Chuito dropped his head to the table and cracked up before Tino could finish.

“I keep my shit clean,” Tino went on. “I even manscape. I’m the cleanest motherfucker in Garnet.”

Chuito was still laughing, and he realized he was going to end up sleeping on Tino’s couch. “I got to stop drinking after running.”

“Puerto Ricans can’t hold their liquor like Italians.”

“You just told me you manscaped. You’re fucked-up too.”

“It’s a common courtesy,” Tino went on. “No woman wants to suck on a hairy dick.”

“Tino, no.” Chuito hid his face in his arm, trying to block that horrible image. “Ay Dios mio.”

“You don’t manscape?” Tino asked him, completely oblivious to personal privacy the way Italians were apt to be.

“Would it bother you if I didn’t?”

“Yes, it’d insult me as a man,” Tino said as if he meant it. “You’d let a chick suck on your hairy dick? That’s rude. It gives men a bad name. That’s ten thousand times worse than sweating all over a fine suit ’cause you don’t like undershirts.”

Chuito was still laughing, the booze making it funnier than it probably should be. “No one’s sucking on my hairy dick.”

“Then that’s a whole other issue,” Tino growled as if he was still insulted as a man. “What is your deal?”

“I manscape,” Chuito admitted rather than own up to the rest of it.

“Thank God,” Tino said, clearly appeased and forgetting the rest because he was completely fucked-up. “I was about to buy you a buzzer to go with the undershirts.”

Chapter Thirty-Three

Ironically, the next day, not one redneck flashed a shotgun at Chuito when he ran past. He became part of the scenery. They barely noticed him. They just kept on doing whatever the hell they were doing and didn’t see the Boricua fighter who ran past the same time that day as he had nearly every other day for the last two weeks.

They got lazy.

Just to test it, he turned around and walked back, faking a stitch in his side. It was snowing. He really did not want to be out in this shit. Usually he used the treadmills at the Cellar during the winter.

Now he was stuck running through the rest of the winter in this mierda.

Just to cover his ass.

That chafed worse than the holster.

Talk about paying back debts.

The Conners’ shady investments paid off in a way they would never know. Taking a chance on sponsoring Chuito had gotten a Miami Boricua to run in twenty degrees just so Wyatt wouldn’t go to prison.

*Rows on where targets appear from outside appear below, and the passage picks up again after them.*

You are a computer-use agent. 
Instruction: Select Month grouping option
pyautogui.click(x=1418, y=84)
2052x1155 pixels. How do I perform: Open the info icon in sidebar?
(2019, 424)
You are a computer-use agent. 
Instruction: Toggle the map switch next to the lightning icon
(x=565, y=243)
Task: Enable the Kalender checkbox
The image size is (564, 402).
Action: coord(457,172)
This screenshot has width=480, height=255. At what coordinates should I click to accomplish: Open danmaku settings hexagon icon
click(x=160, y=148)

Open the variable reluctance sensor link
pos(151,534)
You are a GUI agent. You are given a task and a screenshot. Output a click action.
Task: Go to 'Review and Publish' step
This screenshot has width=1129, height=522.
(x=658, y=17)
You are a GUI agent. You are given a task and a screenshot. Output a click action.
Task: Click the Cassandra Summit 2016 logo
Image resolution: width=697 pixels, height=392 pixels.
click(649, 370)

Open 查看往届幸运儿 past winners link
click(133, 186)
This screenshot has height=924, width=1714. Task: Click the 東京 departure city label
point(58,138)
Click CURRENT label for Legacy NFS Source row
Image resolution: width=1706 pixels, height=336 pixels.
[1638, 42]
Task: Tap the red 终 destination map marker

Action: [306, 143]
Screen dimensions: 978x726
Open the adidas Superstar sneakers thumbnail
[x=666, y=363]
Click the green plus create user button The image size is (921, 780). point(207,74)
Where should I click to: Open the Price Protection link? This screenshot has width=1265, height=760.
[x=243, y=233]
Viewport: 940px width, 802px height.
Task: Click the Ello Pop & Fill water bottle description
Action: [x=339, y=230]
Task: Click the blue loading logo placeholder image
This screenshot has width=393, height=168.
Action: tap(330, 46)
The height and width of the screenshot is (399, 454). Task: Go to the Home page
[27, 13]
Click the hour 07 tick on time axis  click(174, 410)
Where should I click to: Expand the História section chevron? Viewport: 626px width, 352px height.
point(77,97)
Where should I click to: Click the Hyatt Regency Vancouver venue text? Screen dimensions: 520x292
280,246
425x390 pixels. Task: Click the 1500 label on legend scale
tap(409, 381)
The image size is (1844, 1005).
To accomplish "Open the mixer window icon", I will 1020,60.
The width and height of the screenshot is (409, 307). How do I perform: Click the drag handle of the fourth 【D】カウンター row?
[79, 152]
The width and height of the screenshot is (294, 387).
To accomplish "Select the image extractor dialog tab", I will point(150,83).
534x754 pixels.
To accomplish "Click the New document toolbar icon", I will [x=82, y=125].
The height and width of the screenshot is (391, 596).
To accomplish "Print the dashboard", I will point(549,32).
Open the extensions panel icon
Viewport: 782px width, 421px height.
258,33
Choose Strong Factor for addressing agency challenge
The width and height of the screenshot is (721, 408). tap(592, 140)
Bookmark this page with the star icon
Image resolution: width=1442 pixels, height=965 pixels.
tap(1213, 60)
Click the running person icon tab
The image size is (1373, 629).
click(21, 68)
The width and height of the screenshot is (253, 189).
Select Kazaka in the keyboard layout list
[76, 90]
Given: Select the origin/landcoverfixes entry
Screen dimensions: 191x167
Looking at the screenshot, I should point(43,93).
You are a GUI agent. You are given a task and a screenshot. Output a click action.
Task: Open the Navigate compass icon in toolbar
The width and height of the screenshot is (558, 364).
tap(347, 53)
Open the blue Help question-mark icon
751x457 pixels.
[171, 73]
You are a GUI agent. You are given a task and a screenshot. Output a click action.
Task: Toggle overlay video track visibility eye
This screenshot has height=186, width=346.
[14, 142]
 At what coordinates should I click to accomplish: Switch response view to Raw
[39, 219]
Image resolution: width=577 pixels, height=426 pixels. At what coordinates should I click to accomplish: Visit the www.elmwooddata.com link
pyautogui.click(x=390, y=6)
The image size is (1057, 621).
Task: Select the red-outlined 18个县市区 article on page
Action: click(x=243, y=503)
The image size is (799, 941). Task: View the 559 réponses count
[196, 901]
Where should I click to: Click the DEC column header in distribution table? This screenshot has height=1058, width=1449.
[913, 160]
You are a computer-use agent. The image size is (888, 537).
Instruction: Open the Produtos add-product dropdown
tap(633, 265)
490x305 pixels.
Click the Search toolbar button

Chuito stopped at the trailer park. He leaned over and grabbed his side as he looked at the front door to Vaughn Davis’s place.

Then, as he stood there, the door opened, and a tall, heavyset man Chuito had seen more than once walked out. He was one of the motherfuckers who favored shotguns. He lived at the meth house down the way, and Chuito got the impression most drugs in Garnet funneled through him. The drug dealer paused on the porch and called out, “Hey, Rocky, do you fight in meat lockers when you’re done running?”

Chuito arched an eyebrow and kept his hand on his side as he straightened up. He used the excuse to study the lock on the trailer again, but he couldn’t help but ask, “Where’s your shotgun?”

The drug dealer laughed. “Where’s your .38?”